TURNING DATA INTO INFORMED DECISIONS
Things are not always as they appear, one slowly escalating parameter may not be problematic but combined with other factors, could lead to an incident. With EMOS® Advisory System, all plant parameters and relationships are monitored, covering all possible phases of electrolyser operation: from start-up/ filling, to operating at full load, and back to shutdown / draining.

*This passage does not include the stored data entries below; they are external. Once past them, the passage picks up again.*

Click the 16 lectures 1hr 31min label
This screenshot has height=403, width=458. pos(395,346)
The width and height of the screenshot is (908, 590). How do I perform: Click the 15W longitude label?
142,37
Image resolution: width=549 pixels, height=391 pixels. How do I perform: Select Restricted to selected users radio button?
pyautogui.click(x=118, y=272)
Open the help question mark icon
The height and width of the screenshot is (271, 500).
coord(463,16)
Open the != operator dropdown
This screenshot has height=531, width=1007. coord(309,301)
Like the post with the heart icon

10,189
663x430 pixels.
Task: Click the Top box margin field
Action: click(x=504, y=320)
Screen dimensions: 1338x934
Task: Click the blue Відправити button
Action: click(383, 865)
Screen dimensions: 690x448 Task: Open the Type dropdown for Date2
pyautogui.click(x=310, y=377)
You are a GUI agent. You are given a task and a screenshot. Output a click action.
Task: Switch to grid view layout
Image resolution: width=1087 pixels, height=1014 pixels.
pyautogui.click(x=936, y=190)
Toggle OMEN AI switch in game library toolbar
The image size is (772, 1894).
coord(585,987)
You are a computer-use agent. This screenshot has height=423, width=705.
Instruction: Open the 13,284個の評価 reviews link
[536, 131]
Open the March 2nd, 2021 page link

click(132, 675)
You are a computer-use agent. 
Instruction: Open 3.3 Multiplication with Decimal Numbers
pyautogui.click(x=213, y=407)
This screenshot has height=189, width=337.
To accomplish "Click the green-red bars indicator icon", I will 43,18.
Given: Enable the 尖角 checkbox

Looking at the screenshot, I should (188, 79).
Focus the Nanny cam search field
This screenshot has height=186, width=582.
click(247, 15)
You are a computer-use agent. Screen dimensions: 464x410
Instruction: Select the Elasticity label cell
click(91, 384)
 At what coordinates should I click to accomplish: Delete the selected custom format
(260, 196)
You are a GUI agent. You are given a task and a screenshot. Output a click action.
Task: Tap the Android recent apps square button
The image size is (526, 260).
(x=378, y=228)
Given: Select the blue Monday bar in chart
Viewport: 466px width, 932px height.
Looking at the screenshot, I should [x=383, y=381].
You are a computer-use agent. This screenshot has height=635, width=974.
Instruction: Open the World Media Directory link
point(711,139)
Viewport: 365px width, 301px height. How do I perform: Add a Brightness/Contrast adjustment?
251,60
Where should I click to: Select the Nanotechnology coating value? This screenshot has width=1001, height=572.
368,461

If a situation occurs that could lead to an incident, operators are advised which action(s) to perform in order to reduce or eliminate the threat.
Key Features and Benefits
Fewer Unplanned Shutdowns
Actionable Insights to Prevent and Fix Cell Room Incidents
Shorter Downtime when Resolving Incidents
Root Cause Identification of Each Fault
Improved Operator Effectiveness and Efficiency
66 Detectable Hazard Types (Advisory AI)
Recommended Corrective Action for Each Incident
Reduced Training Time
Designed for the Chlor-Alkali Industry
Fewer Incidents Escalated to Shift Supervisors/Engineers
Covers All Operation Modes (Startup, Normal, Shutdown, etc.)
Advisory AI: Early Detection of Faults
EMOS® Advisory is offered in two product tiers: Advisory and Advisory AI. Leveraging machine learning, Advisory AI can detect faults hours before they occur by comparing, in real-time, the actual cell voltage with the predicted voltage, for the specific process conditions. Any important discrepancy between the two prompts an Advisory alarm, which enables operators to plan their intervention before an emergency shutdown is set off. This early detection of faults is unmatched in the industry!
Number of Faults Detected
Early Detection of Some Faults, Hours Before they Occur
EMOS® Voltage Measuring Hardware
EMOS® Advisory AI protects chlor-alkali plants against many faults such as brine impurities or insufficient electrolyte flow to an individual cell, which are impossible to uncover using other vendor equipment. Based on its unique experience of analyzing over 67 000 electrolyser cells worldwide, R2 has developed best-in-class proprietary algorithms that increases plant safety and decreases the number of unplanned shutdowns.